The easiest explanation of the present set of experiments is that ATP turnover in one subunit is required to activate the catalytic turnover in one of its neighbors to the rate k_cat,WT. The implications for the behavior of multiple subunits in a ring complex are not clear cut. Depending on the time delay between the relevant kinetic step in one subunit and the speed of the conformational changes required to activate the neighbor, one might envision a cyclic wave of hydrolysis events along the ring complex or essentially synchronous catalytic cycles of all subunits. Alternatively, the catalytic cycles could be initiated during the assembly of the hexamers, and each addition of a new neighbor might commit the enzyme to a subsequent kinetic step. We are going to address this problem in future studies.

One very obvious observation of our study was the high sensitivity of spastin toward mutant subunits.
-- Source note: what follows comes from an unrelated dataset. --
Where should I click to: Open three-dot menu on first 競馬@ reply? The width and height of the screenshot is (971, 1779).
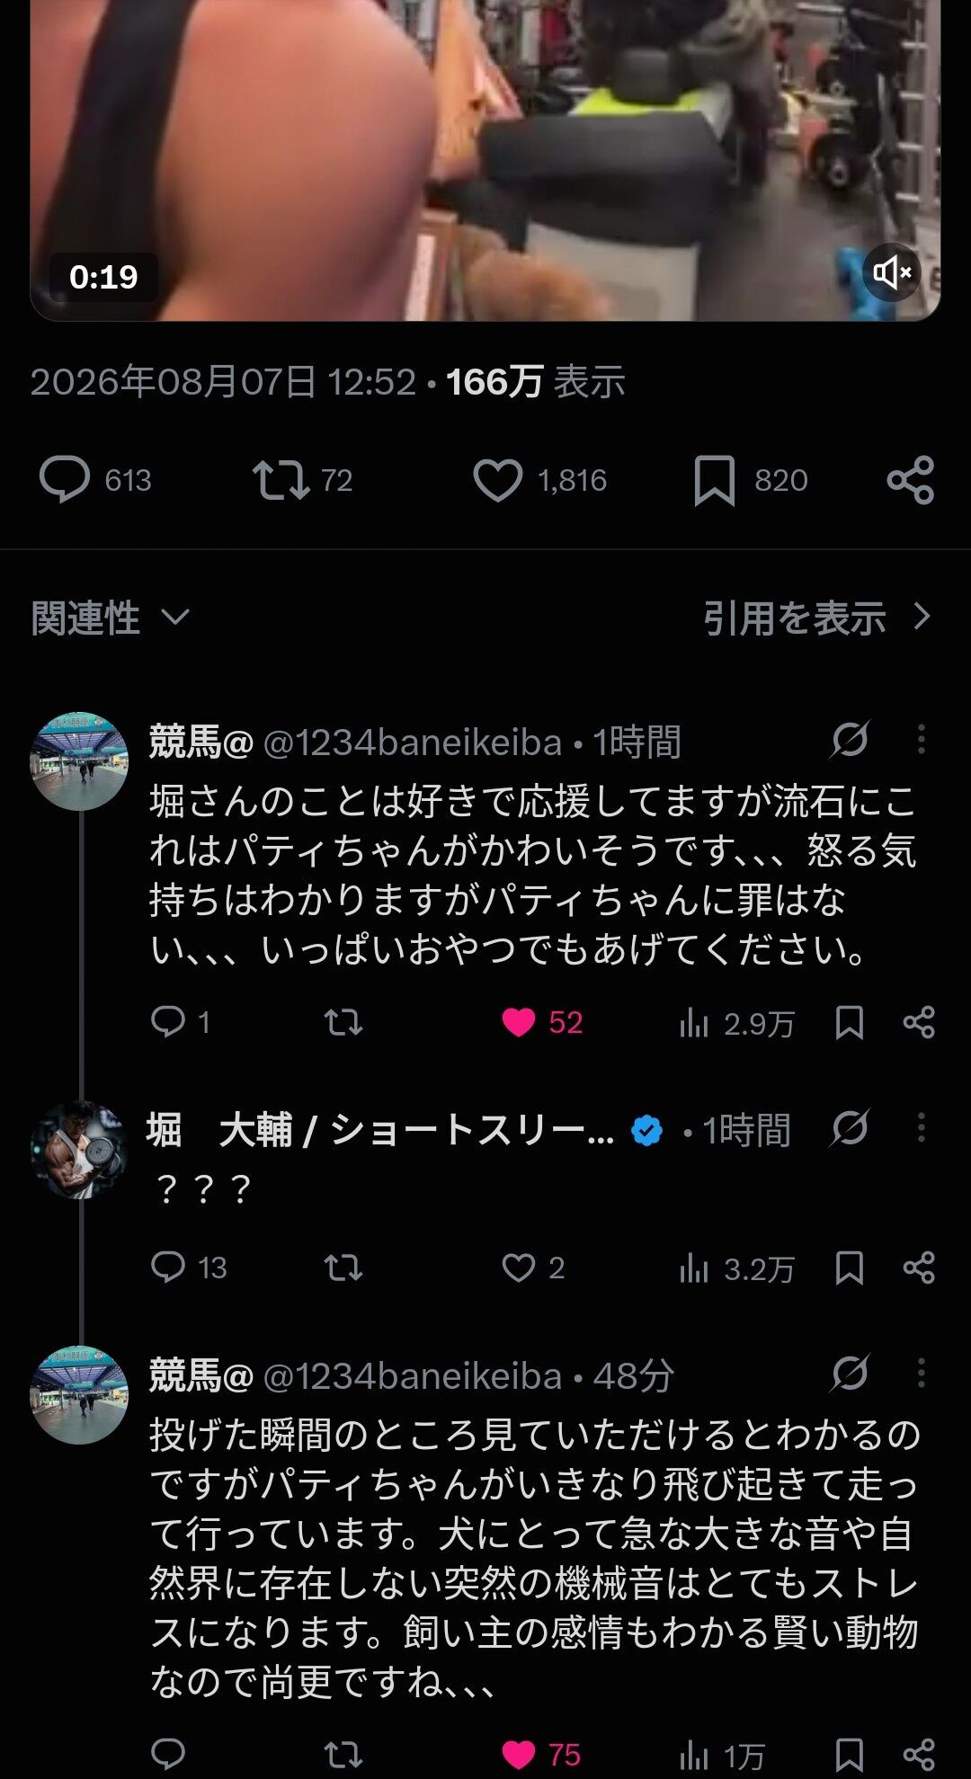point(921,739)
Curiously, 15–30% of mutant led to half-maximal inhibition in an ATPase assay, whereas severing occurred half as quickly with less than 5% of mutant in the severing assays. Possibly, mutant subunits interfere with microtubule interaction. Alternatively, the chemo-mechanical coupling is weak, which would agree with the estimate of a huge number of ATP turnover events correlating with one severing event. A more thorough investigation of this effect may shed light on the severing process. In particular, it will be very informative to study the relation of the phase of pre-severing and the burst phase of severing and their dependences on spastin concentration. This will help in elucidating the events caused by spastin during the apparently silent pre-severing phase. But no matter why this dramatic effect occurs, it shows why HSP patients carrying hydrolysis-defective mutants are severely affected. Due to the tighter association of mutated subunits to wild type subunits, substoichiometric amounts of mutant protein damage the enzyme dramatically. For any clinical treatment, one may try to find binding partners that utilize this increased affinity to inactivate the pathogenic form.

The conclusions presented here show similarities and dissimilarities in other AAA ATPases. Well characterized AAA ATPases are the SV40 large antigen helicase and the ClpX protein unfolding ATPase. Based on crystallographic data, the six subunits of the SV40 large antigen helicase have been proposed to work in a concerted fashion, triggering ATP hydrolysis after all subunits are filled with ligand (29). The protein unfolding AAA ATPase ClpX has been shown to use another mechanism, possibly one in which the six subunits are activated in random order (30). The observed cooperativity of approximately two spastin subunits is hard to reconcile with either of these models. The inhibition pattern of spastin by inactive mutants does not suggest a dominant negative effect of one mutant in a ring of six subunits. This would be expected in the case of the SV40 large antigen helicase, which has been proposed to hydrolyze all ligands simultaneously. Random order activation as suggested for ClpX, however, is hard to reconcile with observed predominant cooperativity of two interacting subunits. Future studies are necessary to discern the kinetic intermediates of spastin's ATPase cycle and their correlation to multimerization.